Meeting CRISIS Management: The Elephant in the Room

Originally posted CMP Today enewsletter

The Urban Dictionary defines the saying, “elephant in the room” as “n. A very large issue that everyone is acutely aware of, but nobody wants to talk about. Perhaps a sore spot, perhaps politically incorrect, or perhaps a political hot potato, it’s something that no one wants to touch with a 10-foot pole. Sometimes pink elephant in the room.”

“And the Oxford English Dictionary’s definition for this sense of ‘elephant in the room’ and variants thereof: ‘A significant problem or controversial issue which is obviously present but ignored or avoided as a subject for discussion, usually because it is more comfortable to do so.’

“The OED’s first published reference for this usage is the title of a 1984 book, ‘An Elephant in the Living Room: A Leader’s Guide for Helping Children of Alcoholics,’ by Marion H. Typpo and Jill M. Hastings.”

What’s the first significant event you remember that caused a disruption to a meeting or to guests at a meeting in a hotel in which you worked? Was it a CEO who was walked? A speaker who was a no-show? Shipment of materials that never arrived? Food poisoning of an entire group after a banquet? Death of a participant, staff or Board member? Hurricane – Katrina or Rita or other named storm? After this event, what did you do to change how you assessed the risk and planned for contingencies for your meetings?

Certainly 9/11/01 is remembered even if one had not yet been in the industry. It was a day of catastrophic events that impacted everyone worldwide. In the D.C. area, many of us met weekly once we were all safely back after getting participants at meetings safely back to their homes. We even met with airport security personnel to understand more about our responsibilities as things changed rapidly.

It’s an assumption that any emergency occurrence at one of your meetings or in a hotel or convention center or destination in which you worked would ensure you and those with whom you work would implement different strategies and protections for “the next time.” And yes, I know what “assume” does!

Thus, our first “elephant in the room”: Few meeting destinations and venues are assessed for safety prior to selection and contracting and fewer meetings have written contingency and emergency plans that are consistently and thoughtfully prepared and staff and vendors, on site and back in the office, trained on procedures.

Assessment basics include:

  • Before completing your RFP, research safety and security issues that concern you or your group, making the research destination and time of year specific.
  • Write an extensive RFP to be completed by the DMO (aka CVB) in the cities being considered about the safety and security of the destination, their plans for evacuation, with whom those plans are coordinated and implemented (City?
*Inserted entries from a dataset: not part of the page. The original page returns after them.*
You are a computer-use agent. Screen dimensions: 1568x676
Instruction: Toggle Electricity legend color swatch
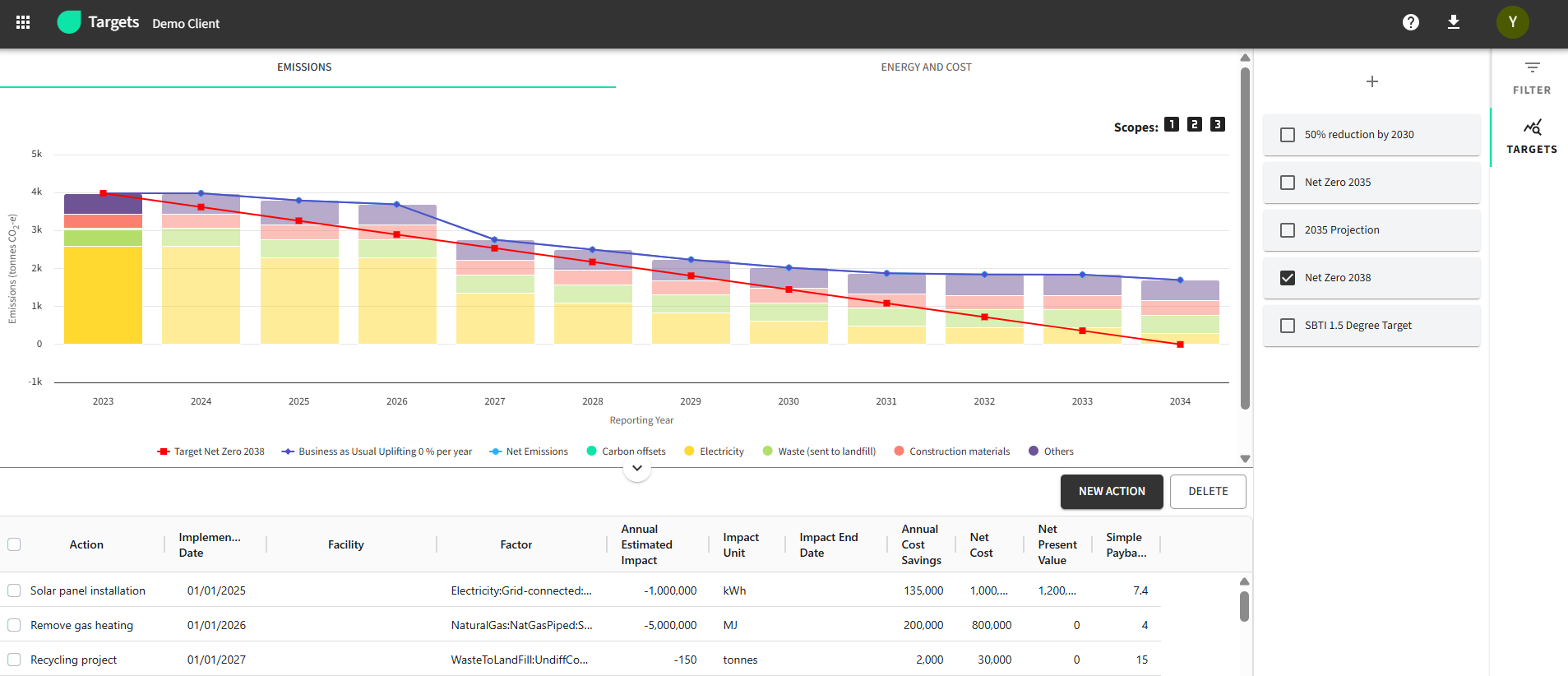689,451
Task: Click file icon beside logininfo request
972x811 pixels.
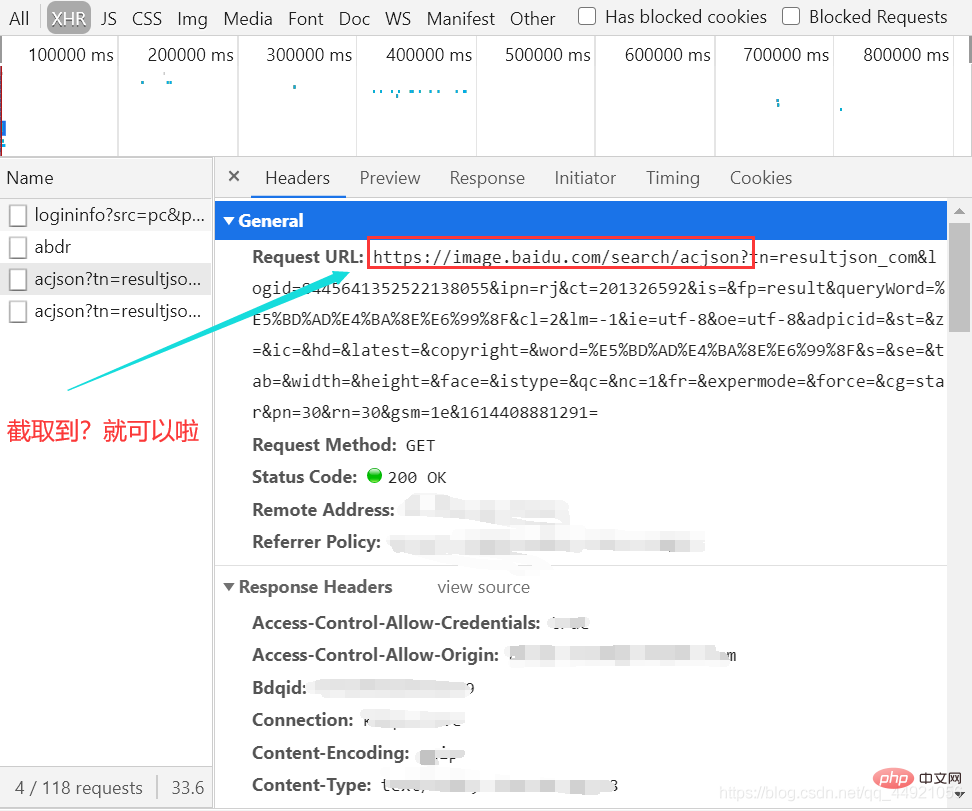Action: pos(18,215)
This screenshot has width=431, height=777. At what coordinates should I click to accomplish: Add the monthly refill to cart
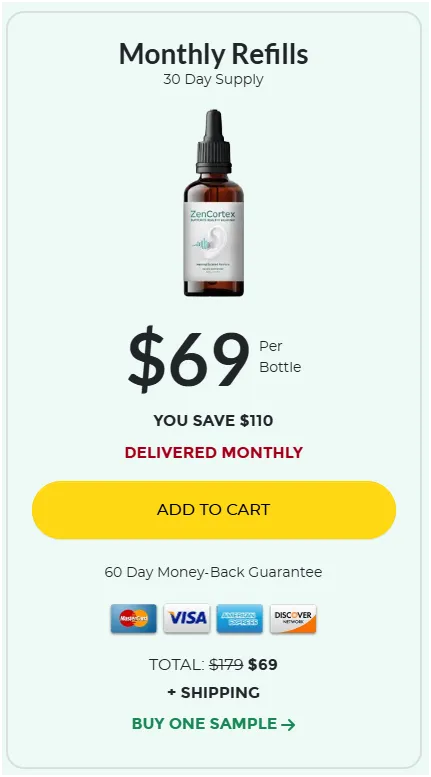coord(214,509)
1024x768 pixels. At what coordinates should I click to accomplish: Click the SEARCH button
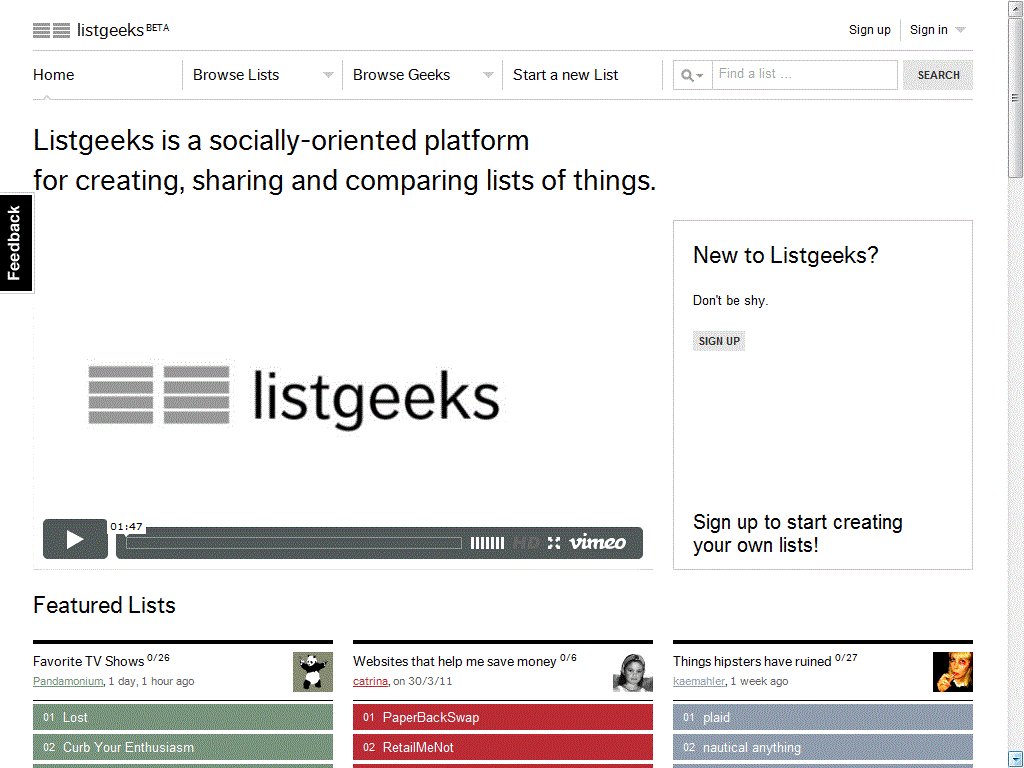click(x=938, y=75)
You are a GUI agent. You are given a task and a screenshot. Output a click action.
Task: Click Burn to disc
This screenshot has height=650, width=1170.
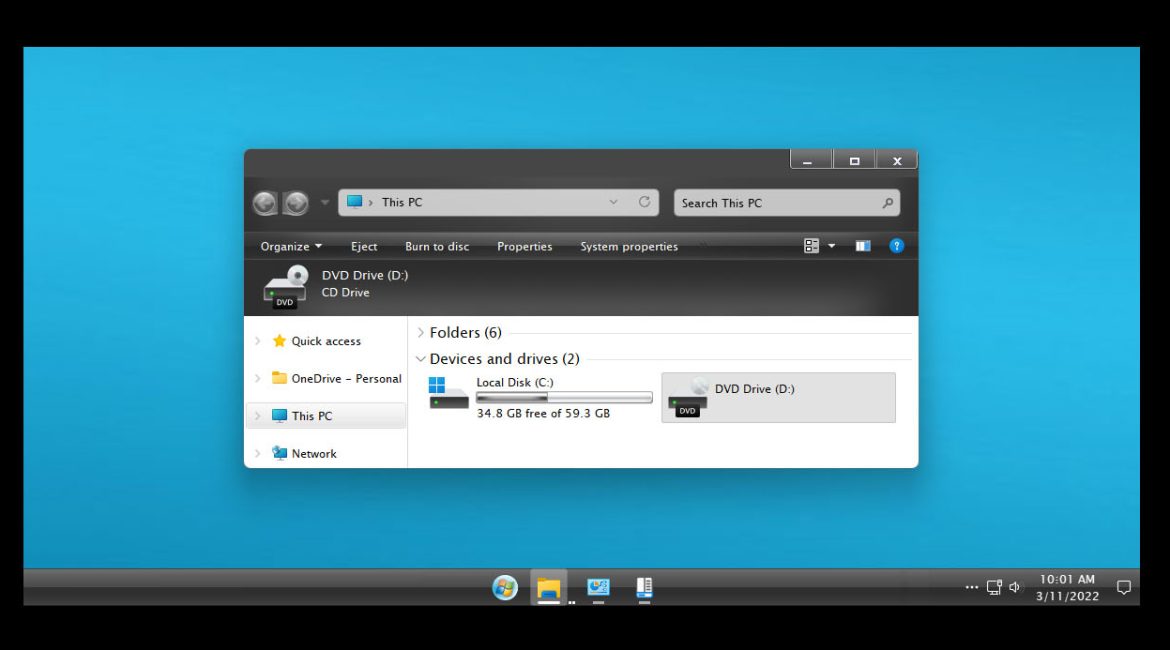coord(437,247)
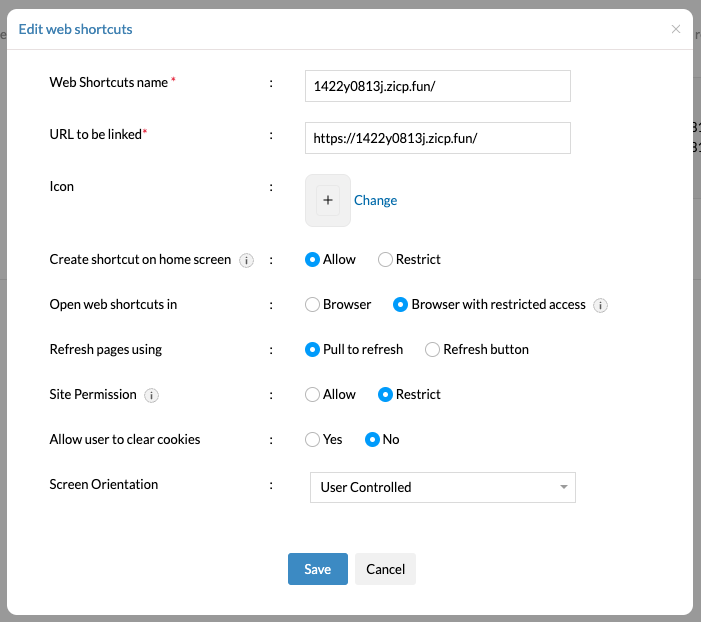
Task: Click the Screen Orientation dropdown arrow
Action: [x=564, y=487]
State? County? Federal government?), how the hotels and other venues are involved, and what their experiences are in practicing and/or implementing those plans.
  • In your RFP for hotel/s or other venues, include questions about all safety issues including back-up generator capacity, water source/s, number and location of AEDs, number, experience and hours of security personnel, their evacuation and shelter-in-place plans, to name just a very few.
  • When conducting a destination and site inspection, focus less on what’s cool and pretty and more on how people will be safe and sound.

Those who do prepare usually look at the obvious: health and medical, transportation, accidents in and outside the facility, speaker no-shows, demonstrations against a speaker for your group or another or the facility itself.

What about the less obvious (!) elephants? In the session Brad Goldberg and I will facilitate on Monday, September 8 at from 9:45 a.m. to 11:00 a.m., we look at three even less obvious elephants that are in the news.

Why should you attend? As CMPs, you are held to a higher standard of care. And as Jeffrey King, esq., a former Counsel to the CIC, said to me years ago, “It doesn’t matter if you’re right or wrong, you can still be sued.” At the very least you want to have a good defense in what you learned and did.

Recommended: google alert for the city, convention center and hotel/s you’ll use; subscription to the local business journal at www.bizjournal.com.